### REQUIREMENT
Your job is to set down the listing again exactly as it stands.

### MATERIALS PROVIDED
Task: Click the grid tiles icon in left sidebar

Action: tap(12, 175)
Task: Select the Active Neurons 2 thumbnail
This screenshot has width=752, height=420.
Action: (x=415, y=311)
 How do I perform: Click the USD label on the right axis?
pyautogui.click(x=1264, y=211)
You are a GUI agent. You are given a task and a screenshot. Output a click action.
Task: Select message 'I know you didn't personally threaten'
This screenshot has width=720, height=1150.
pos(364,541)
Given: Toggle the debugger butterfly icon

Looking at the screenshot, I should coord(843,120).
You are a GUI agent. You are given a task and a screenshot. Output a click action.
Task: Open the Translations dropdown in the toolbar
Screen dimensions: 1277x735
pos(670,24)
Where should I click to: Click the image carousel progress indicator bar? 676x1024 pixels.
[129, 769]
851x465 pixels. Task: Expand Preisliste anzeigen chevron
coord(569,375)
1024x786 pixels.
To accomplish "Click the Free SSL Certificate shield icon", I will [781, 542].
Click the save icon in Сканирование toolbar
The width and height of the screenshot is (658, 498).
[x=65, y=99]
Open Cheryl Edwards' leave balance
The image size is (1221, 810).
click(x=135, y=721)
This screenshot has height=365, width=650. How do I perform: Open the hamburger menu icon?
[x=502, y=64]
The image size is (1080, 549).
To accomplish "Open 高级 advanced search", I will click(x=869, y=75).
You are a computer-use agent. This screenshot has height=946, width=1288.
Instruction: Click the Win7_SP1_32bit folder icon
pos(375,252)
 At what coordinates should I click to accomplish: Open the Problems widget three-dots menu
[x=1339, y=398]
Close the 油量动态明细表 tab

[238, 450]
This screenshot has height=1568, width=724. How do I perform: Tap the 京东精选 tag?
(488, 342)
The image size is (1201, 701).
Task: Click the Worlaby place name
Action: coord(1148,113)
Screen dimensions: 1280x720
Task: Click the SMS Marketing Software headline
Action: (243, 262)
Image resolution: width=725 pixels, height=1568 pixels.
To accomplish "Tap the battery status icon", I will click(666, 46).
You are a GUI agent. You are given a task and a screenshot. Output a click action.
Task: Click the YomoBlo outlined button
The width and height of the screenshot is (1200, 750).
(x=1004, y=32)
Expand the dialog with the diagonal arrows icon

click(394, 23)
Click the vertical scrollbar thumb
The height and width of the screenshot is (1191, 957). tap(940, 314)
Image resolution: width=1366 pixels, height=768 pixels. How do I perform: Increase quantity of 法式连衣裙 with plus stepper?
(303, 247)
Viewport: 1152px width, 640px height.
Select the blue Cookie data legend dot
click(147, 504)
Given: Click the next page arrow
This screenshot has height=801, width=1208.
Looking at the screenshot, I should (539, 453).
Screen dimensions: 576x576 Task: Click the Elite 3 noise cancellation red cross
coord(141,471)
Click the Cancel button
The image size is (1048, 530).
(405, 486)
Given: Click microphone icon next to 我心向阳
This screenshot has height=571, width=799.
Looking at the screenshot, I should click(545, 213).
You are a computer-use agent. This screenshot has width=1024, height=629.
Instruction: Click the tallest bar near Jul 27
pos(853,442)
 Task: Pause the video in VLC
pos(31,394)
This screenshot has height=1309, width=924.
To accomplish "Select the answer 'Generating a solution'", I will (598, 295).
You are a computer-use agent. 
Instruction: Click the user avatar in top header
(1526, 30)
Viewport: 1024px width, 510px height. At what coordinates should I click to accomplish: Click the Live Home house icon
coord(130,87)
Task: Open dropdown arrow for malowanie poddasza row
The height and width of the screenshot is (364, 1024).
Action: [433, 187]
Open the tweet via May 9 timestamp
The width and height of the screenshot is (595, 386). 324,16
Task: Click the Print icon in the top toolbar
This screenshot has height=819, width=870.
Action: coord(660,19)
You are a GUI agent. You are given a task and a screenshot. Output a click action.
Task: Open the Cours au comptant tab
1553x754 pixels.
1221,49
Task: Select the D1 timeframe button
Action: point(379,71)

### RESULT
Task: Click the grid tiles icon in left sidebar

Action: tap(12, 175)
Task: Select the Active Neurons 2 thumbnail
This screenshot has width=752, height=420.
Action: (x=415, y=311)
 How do I perform: Click the USD label on the right axis?
pyautogui.click(x=1264, y=211)
You are a GUI agent. You are given a task and a screenshot. Output a click action.
Task: Select message 'I know you didn't personally threaten'
This screenshot has width=720, height=1150.
pos(364,541)
Given: Toggle the debugger butterfly icon

Looking at the screenshot, I should coord(843,120).
You are a GUI agent. You are given a task and a screenshot. Output a click action.
Task: Open the Translations dropdown in the toolbar
Screen dimensions: 1277x735
pos(670,24)
Where should I click to: Click the image carousel progress indicator bar? 676x1024 pixels.
[129, 769]
851x465 pixels. Task: Expand Preisliste anzeigen chevron
coord(569,375)
1024x786 pixels.
To accomplish "Click the Free SSL Certificate shield icon", I will [781, 542].
Click the save icon in Сканирование toolbar
The width and height of the screenshot is (658, 498).
[x=65, y=99]
Open Cheryl Edwards' leave balance
The image size is (1221, 810).
click(x=135, y=721)
This screenshot has height=365, width=650. How do I perform: Open the hamburger menu icon?
[x=502, y=64]
The image size is (1080, 549).
To accomplish "Open 高级 advanced search", I will click(x=869, y=75).
You are a computer-use agent. This screenshot has height=946, width=1288.
Instruction: Click the Win7_SP1_32bit folder icon
pos(375,252)
 At what coordinates should I click to accomplish: Open the Problems widget three-dots menu
[x=1339, y=398]
Close the 油量动态明细表 tab

[238, 450]
This screenshot has height=1568, width=724. How do I perform: Tap the 京东精选 tag?
(488, 342)
The image size is (1201, 701).
Task: Click the Worlaby place name
Action: coord(1148,113)
Screen dimensions: 1280x720
Task: Click the SMS Marketing Software headline
Action: (243, 262)
Image resolution: width=725 pixels, height=1568 pixels.
To accomplish "Tap the battery status icon", I will click(666, 46).
You are a GUI agent. You are given a task and a screenshot. Output a click action.
Task: Click the YomoBlo outlined button
The width and height of the screenshot is (1200, 750).
(x=1004, y=32)
Expand the dialog with the diagonal arrows icon

click(394, 23)
Click the vertical scrollbar thumb
The height and width of the screenshot is (1191, 957). tap(940, 314)
Image resolution: width=1366 pixels, height=768 pixels. How do I perform: Increase quantity of 法式连衣裙 with plus stepper?
(303, 247)
Viewport: 1152px width, 640px height.
Select the blue Cookie data legend dot
click(147, 504)
Given: Click the next page arrow
This screenshot has height=801, width=1208.
Looking at the screenshot, I should (539, 453).
Screen dimensions: 576x576 Task: Click the Elite 3 noise cancellation red cross
coord(141,471)
Click the Cancel button
The image size is (1048, 530).
(405, 486)
Given: Click microphone icon next to 我心向阳
This screenshot has height=571, width=799.
Looking at the screenshot, I should click(545, 213).
You are a computer-use agent. This screenshot has width=1024, height=629.
Instruction: Click the tallest bar near Jul 27
pos(853,442)
 Task: Pause the video in VLC
pos(31,394)
This screenshot has height=1309, width=924.
To accomplish "Select the answer 'Generating a solution'", I will (598, 295).
You are a computer-use agent. 
Instruction: Click the user avatar in top header
(1526, 30)
Viewport: 1024px width, 510px height. At what coordinates should I click to accomplish: Click the Live Home house icon
coord(130,87)
Task: Open dropdown arrow for malowanie poddasza row
The height and width of the screenshot is (364, 1024).
Action: [433, 187]
Open the tweet via May 9 timestamp
The width and height of the screenshot is (595, 386). 324,16
Task: Click the Print icon in the top toolbar
This screenshot has height=819, width=870.
Action: coord(660,19)
You are a GUI agent. You are given a task and a screenshot. Output a click action.
Task: Open the Cours au comptant tab
1553x754 pixels.
1221,49
Task: Select the D1 timeframe button
Action: point(379,71)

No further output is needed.